Arrestin-rhodopsin interaction. Multi-site binding delineated by peptide inhibition.

Visual arrestin modulates the intracellular response of retinal rod cells to light by specifically binding to the phosphorylated light-activated form of the photoreceptor rhodopsin (P-Rh*). In order to characterize the molecular interaction between rhodopsin and arrestin, we have studied the ability of synthetic peptides from the proposed cytoplasmic loops of rhodopsin to inhibit arrestin binding.

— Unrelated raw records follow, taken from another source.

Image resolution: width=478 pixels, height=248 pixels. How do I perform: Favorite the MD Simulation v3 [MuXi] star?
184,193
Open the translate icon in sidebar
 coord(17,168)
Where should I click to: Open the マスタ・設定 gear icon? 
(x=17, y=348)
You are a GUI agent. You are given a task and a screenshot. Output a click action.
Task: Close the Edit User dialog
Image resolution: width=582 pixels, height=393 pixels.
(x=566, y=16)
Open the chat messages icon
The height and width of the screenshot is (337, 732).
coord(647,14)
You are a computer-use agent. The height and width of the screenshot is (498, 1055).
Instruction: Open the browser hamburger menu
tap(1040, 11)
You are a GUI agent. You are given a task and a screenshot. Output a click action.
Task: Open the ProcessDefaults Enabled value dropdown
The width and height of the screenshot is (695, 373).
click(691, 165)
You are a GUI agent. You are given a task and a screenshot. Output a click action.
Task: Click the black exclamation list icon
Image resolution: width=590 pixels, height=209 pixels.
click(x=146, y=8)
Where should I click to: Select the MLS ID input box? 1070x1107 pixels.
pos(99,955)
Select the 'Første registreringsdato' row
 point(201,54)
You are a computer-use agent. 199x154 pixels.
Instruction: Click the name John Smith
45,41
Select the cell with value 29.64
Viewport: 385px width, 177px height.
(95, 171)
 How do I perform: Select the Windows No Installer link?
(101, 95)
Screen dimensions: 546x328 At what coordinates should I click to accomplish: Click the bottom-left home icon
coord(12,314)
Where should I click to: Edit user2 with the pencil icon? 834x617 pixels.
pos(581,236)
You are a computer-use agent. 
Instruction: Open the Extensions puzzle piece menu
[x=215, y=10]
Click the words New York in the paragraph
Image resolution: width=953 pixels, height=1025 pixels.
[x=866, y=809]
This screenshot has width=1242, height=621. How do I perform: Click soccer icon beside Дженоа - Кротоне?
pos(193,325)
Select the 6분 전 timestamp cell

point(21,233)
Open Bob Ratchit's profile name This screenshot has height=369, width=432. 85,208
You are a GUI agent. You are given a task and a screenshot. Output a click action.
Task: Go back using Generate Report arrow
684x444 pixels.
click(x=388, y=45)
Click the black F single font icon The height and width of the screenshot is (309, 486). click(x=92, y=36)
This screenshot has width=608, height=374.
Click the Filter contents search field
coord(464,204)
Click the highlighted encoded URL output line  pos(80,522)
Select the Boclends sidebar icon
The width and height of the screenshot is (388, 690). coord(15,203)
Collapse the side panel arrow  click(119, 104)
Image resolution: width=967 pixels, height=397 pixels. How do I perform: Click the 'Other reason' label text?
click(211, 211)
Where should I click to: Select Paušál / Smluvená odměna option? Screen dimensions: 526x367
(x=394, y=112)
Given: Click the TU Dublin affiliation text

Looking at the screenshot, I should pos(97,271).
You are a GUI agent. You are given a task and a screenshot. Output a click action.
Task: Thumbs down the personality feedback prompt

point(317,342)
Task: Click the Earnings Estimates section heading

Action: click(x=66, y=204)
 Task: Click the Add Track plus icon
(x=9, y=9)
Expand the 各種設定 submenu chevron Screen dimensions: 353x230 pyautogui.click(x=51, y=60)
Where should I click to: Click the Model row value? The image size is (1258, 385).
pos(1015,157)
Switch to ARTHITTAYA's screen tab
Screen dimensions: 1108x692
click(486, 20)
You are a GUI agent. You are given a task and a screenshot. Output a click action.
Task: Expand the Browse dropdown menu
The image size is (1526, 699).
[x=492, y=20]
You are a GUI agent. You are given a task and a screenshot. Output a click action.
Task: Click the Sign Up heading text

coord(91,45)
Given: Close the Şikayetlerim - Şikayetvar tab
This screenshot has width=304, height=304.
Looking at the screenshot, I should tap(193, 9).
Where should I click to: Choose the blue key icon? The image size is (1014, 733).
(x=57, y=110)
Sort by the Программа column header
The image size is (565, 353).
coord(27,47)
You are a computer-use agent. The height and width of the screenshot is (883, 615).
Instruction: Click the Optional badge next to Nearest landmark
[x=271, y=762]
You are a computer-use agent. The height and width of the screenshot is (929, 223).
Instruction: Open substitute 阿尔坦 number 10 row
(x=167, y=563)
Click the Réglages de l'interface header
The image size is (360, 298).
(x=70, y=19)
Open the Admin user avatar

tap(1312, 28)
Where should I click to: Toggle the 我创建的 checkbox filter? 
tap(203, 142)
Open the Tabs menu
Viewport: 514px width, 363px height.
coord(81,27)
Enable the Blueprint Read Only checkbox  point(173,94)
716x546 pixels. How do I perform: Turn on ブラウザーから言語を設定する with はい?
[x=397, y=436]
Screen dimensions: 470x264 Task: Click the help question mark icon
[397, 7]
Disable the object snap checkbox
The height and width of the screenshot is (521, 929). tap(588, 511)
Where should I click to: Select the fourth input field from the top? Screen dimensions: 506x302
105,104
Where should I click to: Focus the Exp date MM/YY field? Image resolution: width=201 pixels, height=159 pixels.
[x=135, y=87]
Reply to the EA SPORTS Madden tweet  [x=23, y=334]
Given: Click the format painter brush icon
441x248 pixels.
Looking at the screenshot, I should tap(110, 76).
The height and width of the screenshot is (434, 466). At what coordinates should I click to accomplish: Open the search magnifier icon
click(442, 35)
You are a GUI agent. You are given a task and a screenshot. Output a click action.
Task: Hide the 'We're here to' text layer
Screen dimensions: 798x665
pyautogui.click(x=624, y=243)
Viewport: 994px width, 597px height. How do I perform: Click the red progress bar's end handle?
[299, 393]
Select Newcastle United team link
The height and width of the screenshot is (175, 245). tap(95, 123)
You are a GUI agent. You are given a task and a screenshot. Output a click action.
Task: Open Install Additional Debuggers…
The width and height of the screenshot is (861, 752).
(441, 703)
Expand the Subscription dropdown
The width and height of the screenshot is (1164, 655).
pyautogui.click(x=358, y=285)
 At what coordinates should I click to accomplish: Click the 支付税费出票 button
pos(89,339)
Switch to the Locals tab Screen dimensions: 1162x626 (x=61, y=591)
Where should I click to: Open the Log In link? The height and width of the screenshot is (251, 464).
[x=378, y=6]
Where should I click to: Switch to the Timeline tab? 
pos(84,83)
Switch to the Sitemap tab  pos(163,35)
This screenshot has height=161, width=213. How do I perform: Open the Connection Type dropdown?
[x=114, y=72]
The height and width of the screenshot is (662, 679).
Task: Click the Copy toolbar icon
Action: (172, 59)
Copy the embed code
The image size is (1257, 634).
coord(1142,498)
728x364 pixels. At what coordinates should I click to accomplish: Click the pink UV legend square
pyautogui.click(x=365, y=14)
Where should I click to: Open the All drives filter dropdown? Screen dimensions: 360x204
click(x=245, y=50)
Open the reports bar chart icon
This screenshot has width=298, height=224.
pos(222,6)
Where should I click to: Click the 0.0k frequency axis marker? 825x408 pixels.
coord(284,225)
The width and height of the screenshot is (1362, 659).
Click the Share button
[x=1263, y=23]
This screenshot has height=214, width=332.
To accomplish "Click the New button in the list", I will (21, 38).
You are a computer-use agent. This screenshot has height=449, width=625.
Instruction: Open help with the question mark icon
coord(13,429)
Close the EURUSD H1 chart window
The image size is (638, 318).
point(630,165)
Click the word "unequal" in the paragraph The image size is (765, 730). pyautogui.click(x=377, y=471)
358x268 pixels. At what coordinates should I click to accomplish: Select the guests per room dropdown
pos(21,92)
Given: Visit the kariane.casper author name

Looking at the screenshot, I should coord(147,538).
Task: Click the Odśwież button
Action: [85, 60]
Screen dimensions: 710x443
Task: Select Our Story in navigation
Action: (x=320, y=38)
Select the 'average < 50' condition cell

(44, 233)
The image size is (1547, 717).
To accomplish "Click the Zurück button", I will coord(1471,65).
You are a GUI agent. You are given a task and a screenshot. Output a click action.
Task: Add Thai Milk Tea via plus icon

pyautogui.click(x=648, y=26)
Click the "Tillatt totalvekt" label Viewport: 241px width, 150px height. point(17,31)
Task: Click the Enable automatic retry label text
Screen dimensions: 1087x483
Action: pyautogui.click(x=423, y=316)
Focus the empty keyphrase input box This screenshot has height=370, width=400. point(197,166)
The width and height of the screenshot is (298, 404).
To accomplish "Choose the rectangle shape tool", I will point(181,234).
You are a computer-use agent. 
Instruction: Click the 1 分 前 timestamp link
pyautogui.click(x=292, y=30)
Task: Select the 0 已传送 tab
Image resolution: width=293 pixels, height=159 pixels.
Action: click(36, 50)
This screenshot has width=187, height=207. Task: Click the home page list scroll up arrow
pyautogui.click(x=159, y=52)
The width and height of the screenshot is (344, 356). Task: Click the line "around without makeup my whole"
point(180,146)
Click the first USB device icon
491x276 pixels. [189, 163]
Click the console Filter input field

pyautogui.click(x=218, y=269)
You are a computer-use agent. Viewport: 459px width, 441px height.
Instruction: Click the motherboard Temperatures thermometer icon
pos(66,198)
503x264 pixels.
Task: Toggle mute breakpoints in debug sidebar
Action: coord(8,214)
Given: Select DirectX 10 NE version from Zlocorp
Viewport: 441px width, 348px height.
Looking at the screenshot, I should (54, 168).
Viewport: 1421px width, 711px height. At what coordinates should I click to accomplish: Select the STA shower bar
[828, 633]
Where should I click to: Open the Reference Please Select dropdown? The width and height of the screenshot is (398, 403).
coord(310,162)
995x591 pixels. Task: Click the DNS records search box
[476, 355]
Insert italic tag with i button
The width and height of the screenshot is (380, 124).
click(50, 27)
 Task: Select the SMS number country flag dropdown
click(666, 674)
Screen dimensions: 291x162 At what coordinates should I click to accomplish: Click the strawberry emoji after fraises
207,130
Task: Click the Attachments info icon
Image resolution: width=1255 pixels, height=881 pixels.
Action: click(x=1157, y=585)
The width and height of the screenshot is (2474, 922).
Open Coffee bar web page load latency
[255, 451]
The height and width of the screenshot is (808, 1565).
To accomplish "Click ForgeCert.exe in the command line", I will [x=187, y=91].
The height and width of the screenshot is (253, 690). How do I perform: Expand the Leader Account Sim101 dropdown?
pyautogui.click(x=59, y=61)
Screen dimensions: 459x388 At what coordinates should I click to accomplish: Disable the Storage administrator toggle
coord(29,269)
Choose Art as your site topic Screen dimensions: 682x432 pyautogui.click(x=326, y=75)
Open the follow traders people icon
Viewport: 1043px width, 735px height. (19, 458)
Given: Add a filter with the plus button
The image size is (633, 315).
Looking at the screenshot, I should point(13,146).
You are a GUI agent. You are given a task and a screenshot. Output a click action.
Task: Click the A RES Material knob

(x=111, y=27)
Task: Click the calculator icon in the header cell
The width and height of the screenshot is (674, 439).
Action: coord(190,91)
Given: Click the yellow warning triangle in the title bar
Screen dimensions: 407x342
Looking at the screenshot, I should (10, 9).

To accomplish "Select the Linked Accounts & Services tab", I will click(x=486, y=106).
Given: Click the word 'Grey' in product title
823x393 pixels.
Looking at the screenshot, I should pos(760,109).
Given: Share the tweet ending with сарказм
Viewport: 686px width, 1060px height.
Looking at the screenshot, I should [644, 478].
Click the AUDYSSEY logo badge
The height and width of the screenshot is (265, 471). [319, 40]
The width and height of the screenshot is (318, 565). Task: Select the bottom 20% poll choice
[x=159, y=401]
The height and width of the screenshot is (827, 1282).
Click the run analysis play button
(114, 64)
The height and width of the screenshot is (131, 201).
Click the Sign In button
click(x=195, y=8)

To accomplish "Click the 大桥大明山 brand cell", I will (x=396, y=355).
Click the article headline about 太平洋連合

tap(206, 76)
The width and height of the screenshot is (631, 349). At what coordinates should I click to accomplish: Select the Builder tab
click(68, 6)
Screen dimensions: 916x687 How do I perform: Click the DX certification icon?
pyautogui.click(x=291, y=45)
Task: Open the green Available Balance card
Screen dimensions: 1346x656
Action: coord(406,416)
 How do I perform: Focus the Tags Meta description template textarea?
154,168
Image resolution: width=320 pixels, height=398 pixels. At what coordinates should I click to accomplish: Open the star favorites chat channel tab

A third cytoplasmic loop peptide competed most effectively for arrestin binding to P-Rh*, exhibiting an IC50 of 34 microM, while a first cytoplasmic loop peptide weakly inhibited binding with an IC50 of approximately 1100 microM. The first and third cytoplasmic loop peptides also inhibited P-Rh* interaction with both ARR[delta (2-16)-404], an arrestin mutant that lacks residues 2-16, and ARR[1-191], a mutant that contains only the amino half of arrestin. However, the third loop peptide had an approximately 5-fold lower affinity at inhibiting the binding of ARR[1-191] to P-Rh*. While the first and third loop peptides also inhibited arrestin binding to light-activated rhodopsin and a truncated rhodopsin lacking its C-terminal sites of phosphorylation, the peptides modestly enhanced arrestin binding to phosphorylated dark rhodopsin. These results suggest that the third and, to a lesser extent, the first cytoplasmic loops of rhodopsin may play an important role in arrestin binding to light-activated forms of rhodopsin.